━━━ DATASET
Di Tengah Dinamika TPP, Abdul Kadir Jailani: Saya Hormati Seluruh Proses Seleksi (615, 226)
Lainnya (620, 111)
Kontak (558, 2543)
━━━━━━
━━━ DATASET
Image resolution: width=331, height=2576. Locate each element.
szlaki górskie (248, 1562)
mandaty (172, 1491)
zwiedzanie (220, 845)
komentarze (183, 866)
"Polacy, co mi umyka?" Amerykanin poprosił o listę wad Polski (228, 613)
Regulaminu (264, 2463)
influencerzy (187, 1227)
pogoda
━━━━━━
━━━ DATASET
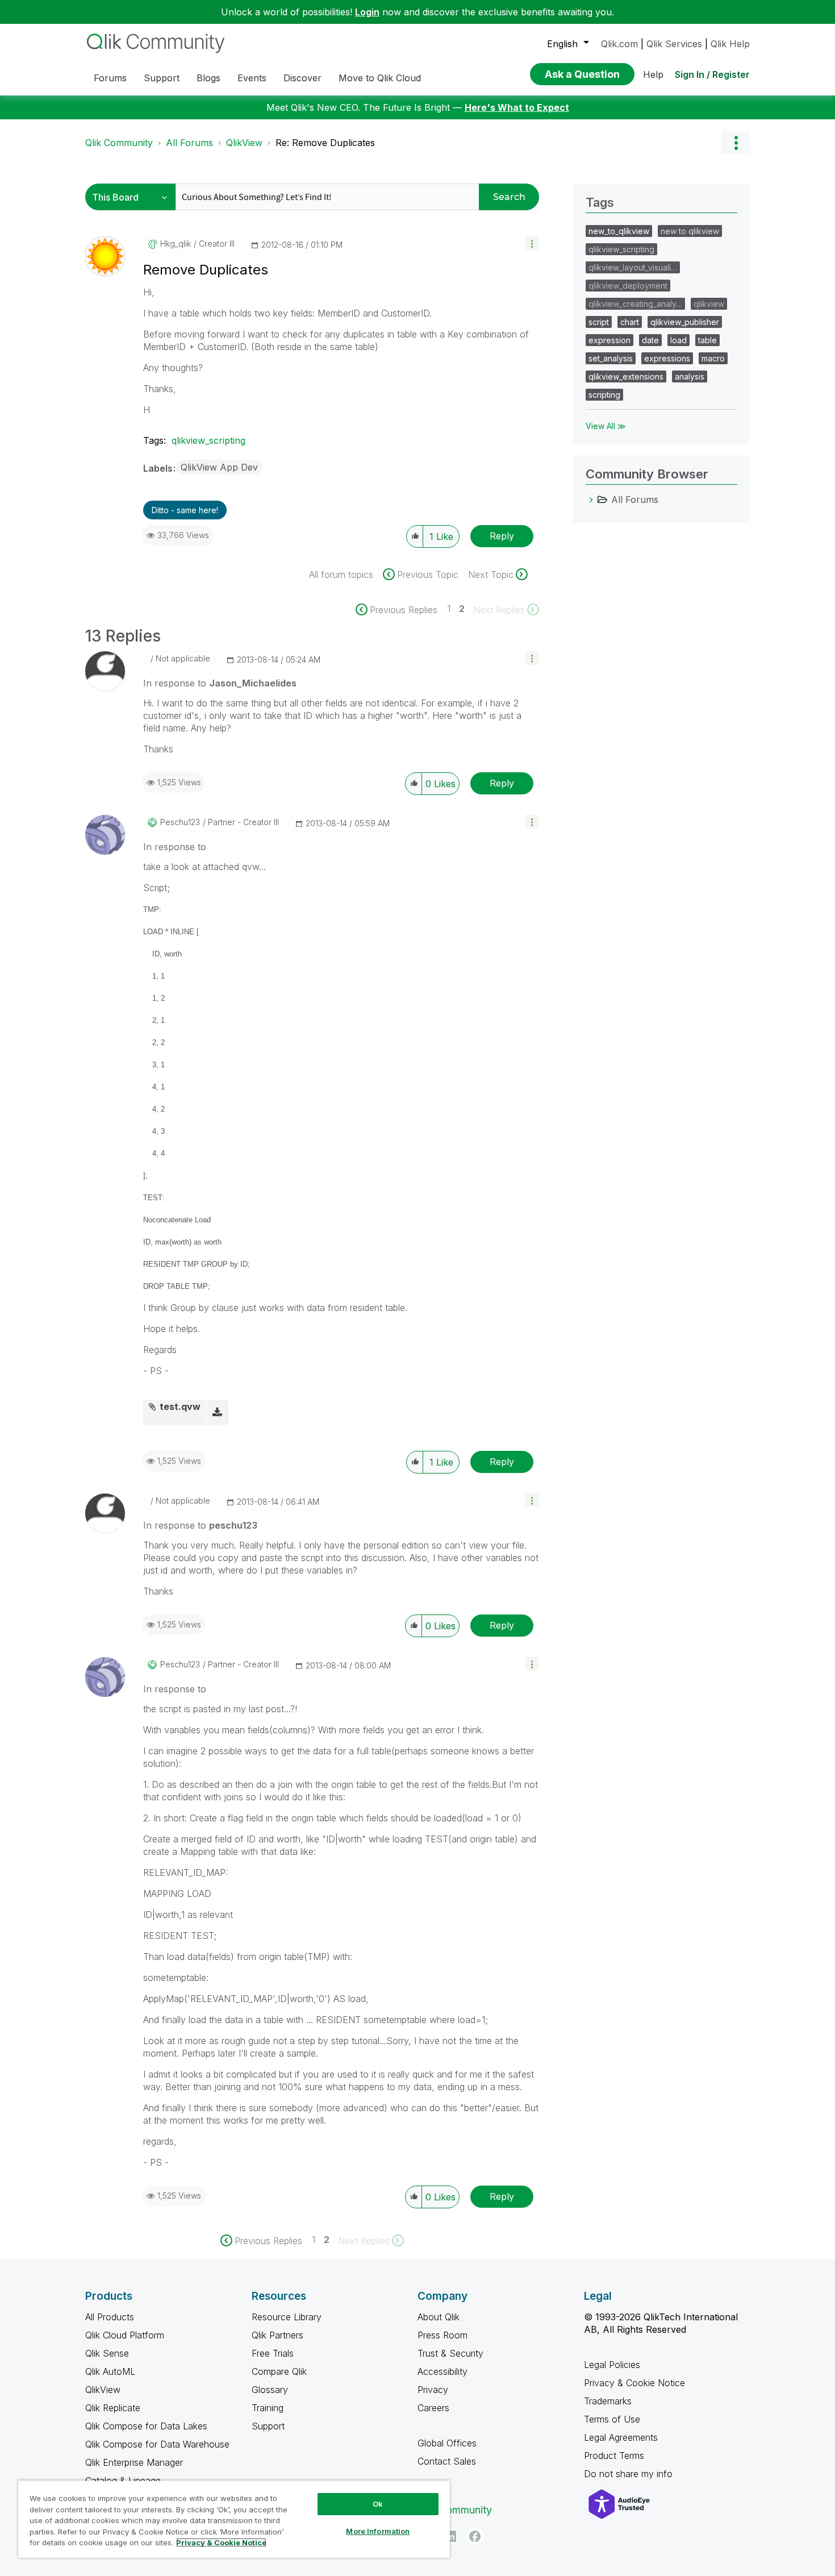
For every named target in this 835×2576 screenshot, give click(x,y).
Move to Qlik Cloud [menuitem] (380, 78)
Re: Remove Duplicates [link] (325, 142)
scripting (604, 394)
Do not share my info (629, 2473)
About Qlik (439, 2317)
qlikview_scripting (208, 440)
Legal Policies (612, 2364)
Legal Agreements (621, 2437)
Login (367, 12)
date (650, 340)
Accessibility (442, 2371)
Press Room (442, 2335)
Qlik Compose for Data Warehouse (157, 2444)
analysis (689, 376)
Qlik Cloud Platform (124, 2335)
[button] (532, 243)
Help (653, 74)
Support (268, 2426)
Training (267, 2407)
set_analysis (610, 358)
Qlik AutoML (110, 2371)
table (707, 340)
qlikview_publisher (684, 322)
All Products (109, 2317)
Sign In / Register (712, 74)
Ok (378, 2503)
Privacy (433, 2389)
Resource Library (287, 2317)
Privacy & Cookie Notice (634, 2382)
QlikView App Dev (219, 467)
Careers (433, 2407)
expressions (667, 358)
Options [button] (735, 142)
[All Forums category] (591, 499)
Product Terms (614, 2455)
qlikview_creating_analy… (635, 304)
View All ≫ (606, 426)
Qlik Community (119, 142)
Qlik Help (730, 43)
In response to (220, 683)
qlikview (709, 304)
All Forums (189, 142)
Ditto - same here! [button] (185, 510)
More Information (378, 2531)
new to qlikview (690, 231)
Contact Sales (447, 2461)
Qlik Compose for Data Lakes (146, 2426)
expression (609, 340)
━━━━━━
ABOUT THIS TASK:
Using the records above, set down exactly the lines from the one with "Qlik Help (730, 43)" through the one with "expression (609, 340)", inclusive, and nothing more.

ANSWER FOR THE TASK:
Qlik Help (730, 43)
In response to (220, 683)
qlikview (709, 304)
All Forums (189, 142)
Ditto - same here! [button] (185, 510)
More Information (378, 2531)
new to qlikview (690, 231)
Contact Sales (447, 2461)
Qlik Compose for Data Lakes (146, 2426)
expression (609, 340)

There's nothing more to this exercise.